The source said there were “fundamental problems still outstanding” with the Windsor Framework, pointing to comments from the DUP’s leader, Sir Jeffrey Donaldson, who last week said there were “key areas of concern” requiring “further clarification, re-working and change”.
The source also criticised Mr Sunak’s choice of parliamentary tactics.
They said: “You can’t take one part of [the Windsor Agreement] and leave aside all the rest, especially at the same time as they’re briefing out that this would be taken as a signal on the overall agreement, which of course it would be by the Government.
“The whole tactics do reek of party political games.
“This vote has been brought forward without the necessary information and texts and details being provided. It’s just an outrageous attempt to try to force this through without proper scrutiny or debate or vote.”
Disquiet at the perceived refusal to share information is shared by the European Research Group of Tory MPs.
The Eurosceptic group is yet to announce its position on the Windsor Framework, but it is expected that a number of its members will vote against the Government or abstain.
Mr Sunak has insisted that the amount of EU law applicable to Northern Ireland has been reduced to 3 per cent, scrapping 1,700 pages of law. But several members of the ERG have tabled parliamentary questions about which laws make up the 3 per cent and say they have not received satisfactory responses.
"We want a list of the laws that remain and a full list of the 1,700 pages of law that has been swept away," said one MP. "The only answers we have had have been nonsensical."
Another complained that they felt they were being "rushed" to make a decision by Wednesday's vote, adding: "The Government owes us a lot of information. It won’t even tell us which EU laws apply in Northern Ireland. The DUP are livid, it doesn't meet their tests. They are cross for the same reasons that we are."
Several members of the ERG said they had not yet made up their mind on how they will vote, adding that they would wait for the findings of their “Star Chamber” of lawyers, as well as the formal verdict of the DUP, both of which are expected to be published in the next couple of days.
Close attention is also being paid to Boris Johnson. Earlier this month the former prime minister declared that he would find it “very difficult” to vote for the deal.
Labour have said they will back the agreement, meaning it is almost certain to be passed. However, a revolt by the DUP and Brexiteer Tories could undermine the credibility of the deal and strike a blow to Mr Sunak’s authority.
A Government spokesman said: “On Wednesday, Parliament will vote on the statutory instrument for the Stormont Brake – the most significant part of the Windsor Framework.
“The brake puts power back into the hands of Stormont and Westminster, addresses the democratic deficit and restores the balance of the Belfast Good Friday Agreement.”
Downing Street has been scrambling to shore up DUP support ahead of Wednesday's vote. Unionists are understood to have a number of concerns, including that nationalist support would be required to trigger the Stormont brake.

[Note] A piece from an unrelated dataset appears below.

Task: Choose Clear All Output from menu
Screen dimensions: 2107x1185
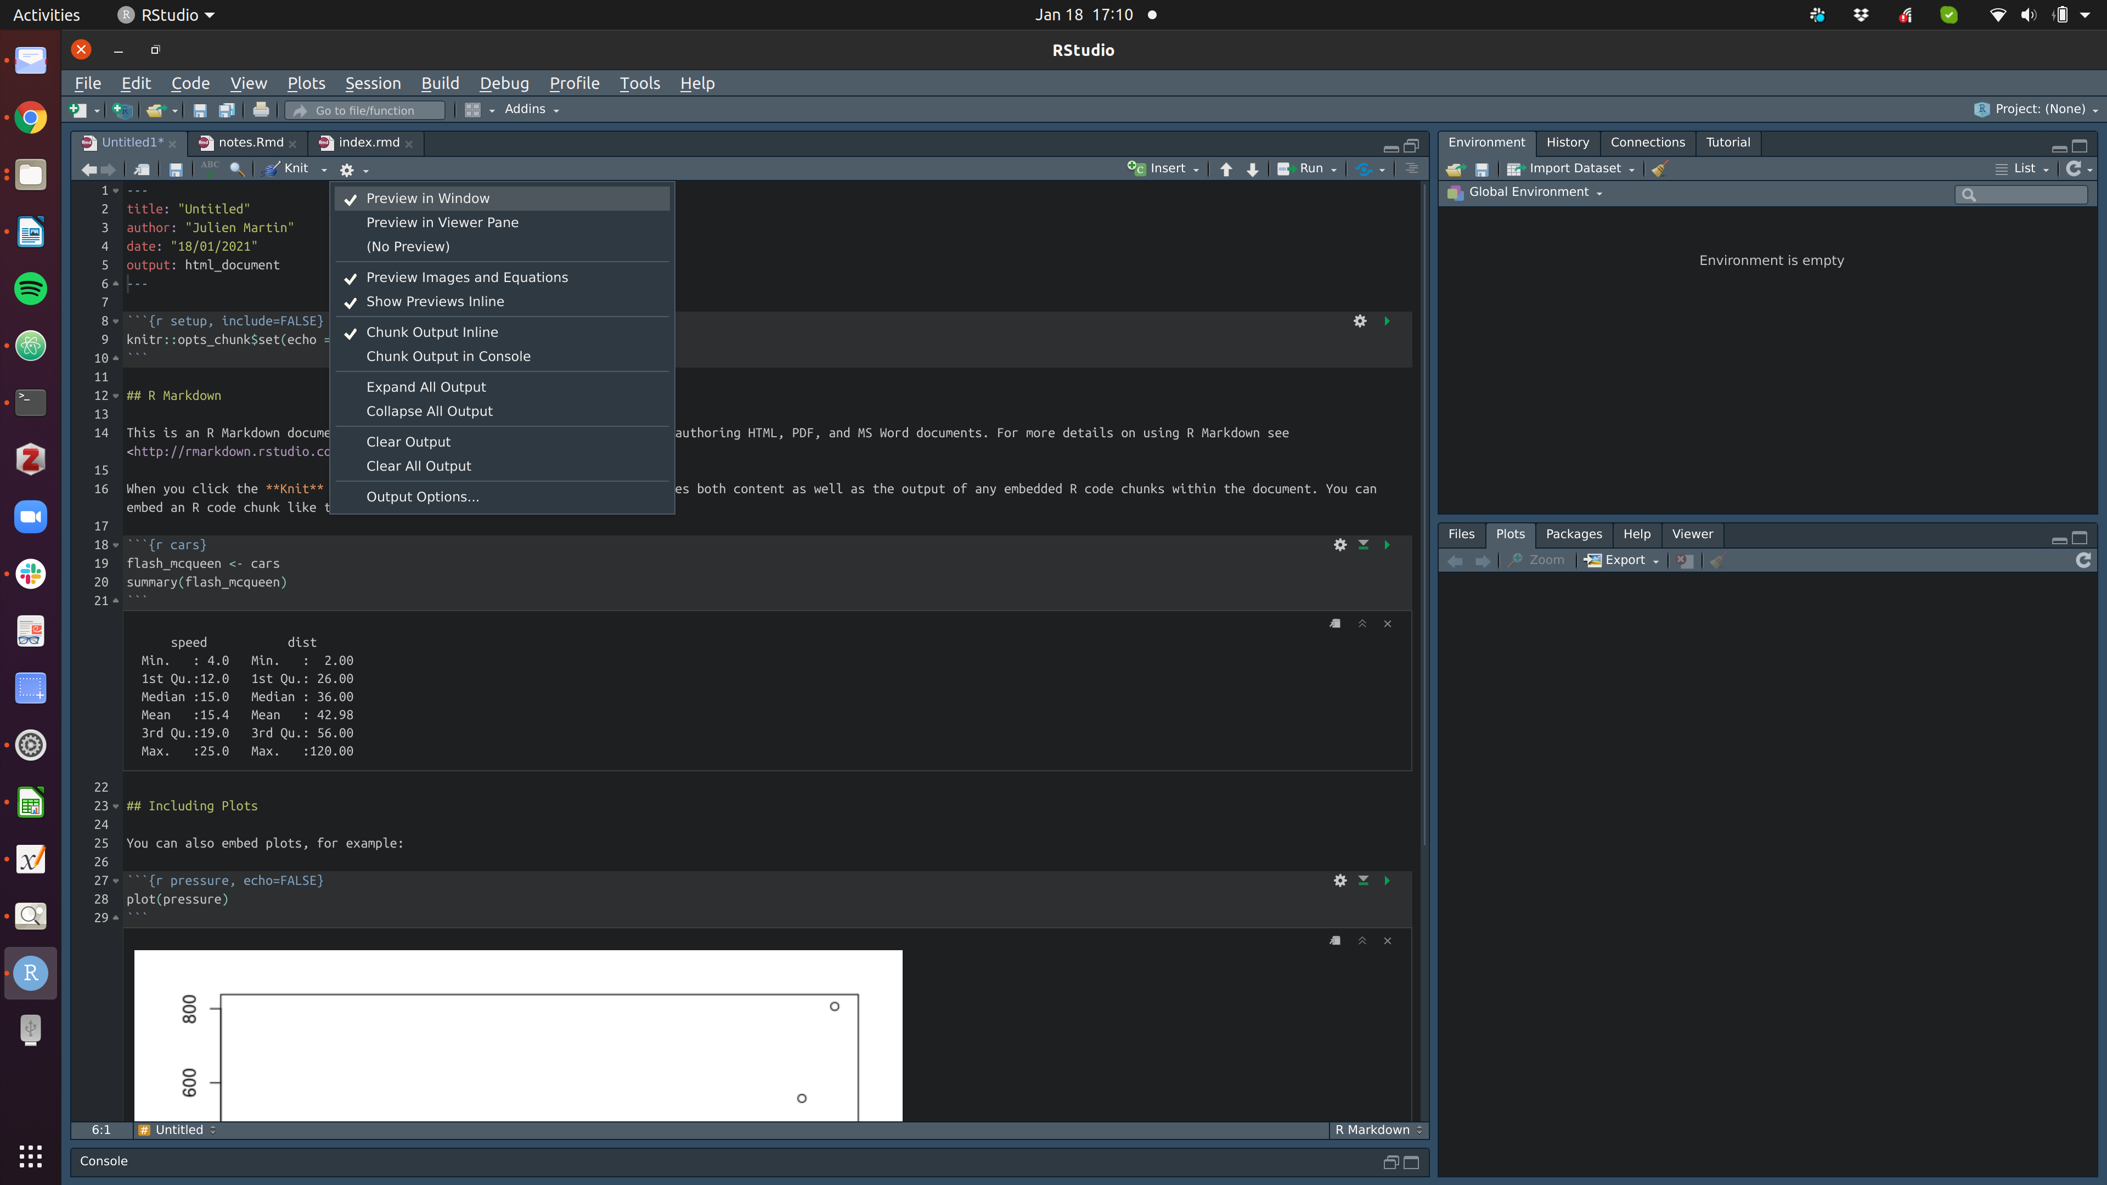Action: coord(418,466)
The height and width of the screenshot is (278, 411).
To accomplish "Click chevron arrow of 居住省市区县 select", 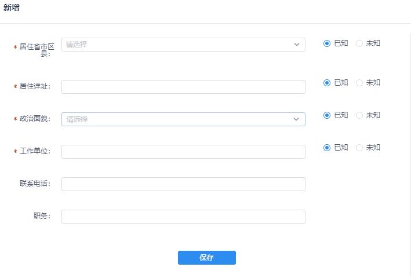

They were also said to be anxious that even in the event the brake was triggered that the UK government would be able to veto it or the EU could prevent it from being used.

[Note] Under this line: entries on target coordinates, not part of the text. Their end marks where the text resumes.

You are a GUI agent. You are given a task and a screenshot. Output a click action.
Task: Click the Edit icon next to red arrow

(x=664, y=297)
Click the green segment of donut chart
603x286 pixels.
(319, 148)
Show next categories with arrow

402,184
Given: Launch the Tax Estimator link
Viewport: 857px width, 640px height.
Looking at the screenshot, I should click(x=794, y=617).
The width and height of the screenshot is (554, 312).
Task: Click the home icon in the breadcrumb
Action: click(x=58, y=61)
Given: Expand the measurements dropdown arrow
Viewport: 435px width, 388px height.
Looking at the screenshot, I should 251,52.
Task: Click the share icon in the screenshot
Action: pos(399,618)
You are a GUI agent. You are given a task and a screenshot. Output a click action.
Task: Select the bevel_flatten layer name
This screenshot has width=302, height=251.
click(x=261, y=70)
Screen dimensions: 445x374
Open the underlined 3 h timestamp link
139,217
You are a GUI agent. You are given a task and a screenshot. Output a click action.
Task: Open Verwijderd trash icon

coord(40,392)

Officials at Number 10 have insisted that no vote would be needed in the Northern Ireland assembly to trigger the brake, which can be enacted with the support of 30 unionists from two parties.
They have also said it would be unlawful for the UK government to veto the brake and that while the EU can ask for more information, it cannot stop the brake from being used.
Downing Street has also highlighted that the statutory instrument will have the same status as the legislation implementing the Belfast Good Friday Agreement, and will codify the break into the Northern Ireland Act 1998.